▸ **DATASET CONTENT**

◇ ◇ ◇ ◇ ◇ ◇ ◇

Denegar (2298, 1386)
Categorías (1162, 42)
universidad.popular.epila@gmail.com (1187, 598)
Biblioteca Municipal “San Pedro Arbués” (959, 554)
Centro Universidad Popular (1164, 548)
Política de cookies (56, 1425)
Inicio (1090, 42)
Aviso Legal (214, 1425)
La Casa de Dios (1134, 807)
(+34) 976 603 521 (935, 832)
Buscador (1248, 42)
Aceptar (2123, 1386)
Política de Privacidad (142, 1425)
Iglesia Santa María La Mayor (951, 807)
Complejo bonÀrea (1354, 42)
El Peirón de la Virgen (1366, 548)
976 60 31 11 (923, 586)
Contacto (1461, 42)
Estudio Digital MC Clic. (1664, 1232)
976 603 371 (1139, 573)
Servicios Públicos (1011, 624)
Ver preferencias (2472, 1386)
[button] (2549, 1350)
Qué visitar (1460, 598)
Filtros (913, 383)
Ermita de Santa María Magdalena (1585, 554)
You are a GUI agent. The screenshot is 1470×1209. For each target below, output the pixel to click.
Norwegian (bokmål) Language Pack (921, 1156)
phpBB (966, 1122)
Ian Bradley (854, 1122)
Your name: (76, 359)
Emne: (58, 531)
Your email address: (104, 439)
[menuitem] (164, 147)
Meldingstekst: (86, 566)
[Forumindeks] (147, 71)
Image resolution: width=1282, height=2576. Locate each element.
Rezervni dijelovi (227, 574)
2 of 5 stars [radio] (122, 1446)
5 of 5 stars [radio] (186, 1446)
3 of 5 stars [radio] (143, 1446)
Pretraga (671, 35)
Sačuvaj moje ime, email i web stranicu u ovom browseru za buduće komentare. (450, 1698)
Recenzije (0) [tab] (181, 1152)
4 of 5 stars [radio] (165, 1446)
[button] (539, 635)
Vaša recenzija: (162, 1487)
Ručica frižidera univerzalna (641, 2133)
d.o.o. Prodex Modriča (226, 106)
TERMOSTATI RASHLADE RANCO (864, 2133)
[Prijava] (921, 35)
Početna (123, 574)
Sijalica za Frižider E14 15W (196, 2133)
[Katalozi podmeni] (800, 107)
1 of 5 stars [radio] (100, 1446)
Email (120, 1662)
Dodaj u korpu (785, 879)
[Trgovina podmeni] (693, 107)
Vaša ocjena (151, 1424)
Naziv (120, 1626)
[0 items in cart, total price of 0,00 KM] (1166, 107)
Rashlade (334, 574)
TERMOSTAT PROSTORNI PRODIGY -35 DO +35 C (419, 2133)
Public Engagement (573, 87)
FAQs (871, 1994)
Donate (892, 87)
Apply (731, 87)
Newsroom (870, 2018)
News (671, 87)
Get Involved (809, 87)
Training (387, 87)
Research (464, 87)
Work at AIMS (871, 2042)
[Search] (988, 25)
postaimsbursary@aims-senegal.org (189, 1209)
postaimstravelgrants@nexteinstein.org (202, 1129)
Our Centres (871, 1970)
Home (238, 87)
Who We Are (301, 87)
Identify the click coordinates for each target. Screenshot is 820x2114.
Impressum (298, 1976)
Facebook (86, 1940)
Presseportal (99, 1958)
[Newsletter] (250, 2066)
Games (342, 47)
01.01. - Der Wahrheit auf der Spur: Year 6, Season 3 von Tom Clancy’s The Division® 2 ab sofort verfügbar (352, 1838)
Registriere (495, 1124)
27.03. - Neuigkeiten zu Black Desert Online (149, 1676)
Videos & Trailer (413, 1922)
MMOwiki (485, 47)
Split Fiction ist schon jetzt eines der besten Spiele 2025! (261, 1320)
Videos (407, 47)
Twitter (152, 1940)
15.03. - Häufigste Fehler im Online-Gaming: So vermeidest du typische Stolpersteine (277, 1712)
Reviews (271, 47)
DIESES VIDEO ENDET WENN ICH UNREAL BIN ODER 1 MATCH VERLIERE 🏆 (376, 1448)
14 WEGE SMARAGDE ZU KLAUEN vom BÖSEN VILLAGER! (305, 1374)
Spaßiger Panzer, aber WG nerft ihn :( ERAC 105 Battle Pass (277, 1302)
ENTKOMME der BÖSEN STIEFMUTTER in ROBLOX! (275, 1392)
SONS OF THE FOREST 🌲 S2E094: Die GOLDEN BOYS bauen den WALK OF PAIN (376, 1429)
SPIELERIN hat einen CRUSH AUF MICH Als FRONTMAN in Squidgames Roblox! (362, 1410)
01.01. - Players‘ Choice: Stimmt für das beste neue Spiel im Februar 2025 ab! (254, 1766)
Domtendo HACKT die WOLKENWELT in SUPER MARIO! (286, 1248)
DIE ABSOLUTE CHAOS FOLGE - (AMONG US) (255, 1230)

◇ ◇ ◇ ◇ ◇ ◇ ◇

▸ **EXERCISE REQUIREMENTS**
Restate the line containing "Identify the click" and every remaining line of the records word for word. Add nothing.

▸ **EXERCISE OUTPUT**
Identify the click coordinates for each target. Screenshot is 820x2114.
Impressum (298, 1976)
Facebook (86, 1940)
Presseportal (99, 1958)
[Newsletter] (250, 2066)
Games (342, 47)
01.01. - Der Wahrheit auf der Spur: Year 6, Season 3 von Tom Clancy’s The Division® 2 ab sofort verfügbar (352, 1838)
Registriere (495, 1124)
27.03. - Neuigkeiten zu Black Desert Online (149, 1676)
Videos & Trailer (413, 1922)
MMOwiki (485, 47)
Split Fiction ist schon jetzt eines der besten Spiele 2025! (261, 1320)
Videos (407, 47)
Twitter (152, 1940)
15.03. - Häufigste Fehler im Online-Gaming: So vermeidest du typische Stolpersteine (277, 1712)
Reviews (271, 47)
DIESES VIDEO ENDET WENN ICH UNREAL BIN ODER 1 MATCH VERLIERE 🏆 (376, 1448)
14 WEGE SMARAGDE ZU KLAUEN vom BÖSEN VILLAGER! (305, 1374)
Spaßiger Panzer, aber WG nerft ihn :( ERAC 105 Battle Pass (277, 1302)
ENTKOMME der BÖSEN STIEFMUTTER in ROBLOX! (275, 1392)
SONS OF THE FOREST 🌲 S2E094: Die GOLDEN BOYS bauen den WALK OF PAIN (376, 1429)
SPIELERIN hat einen CRUSH AUF MICH Als FRONTMAN in Squidgames Roblox! (362, 1410)
01.01. - Players‘ Choice: Stimmt für das beste neue Spiel im Februar 2025 ab! (254, 1766)
Domtendo HACKT die WOLKENWELT in SUPER MARIO! (286, 1248)
DIE ABSOLUTE CHAOS FOLGE - (AMONG US) (255, 1230)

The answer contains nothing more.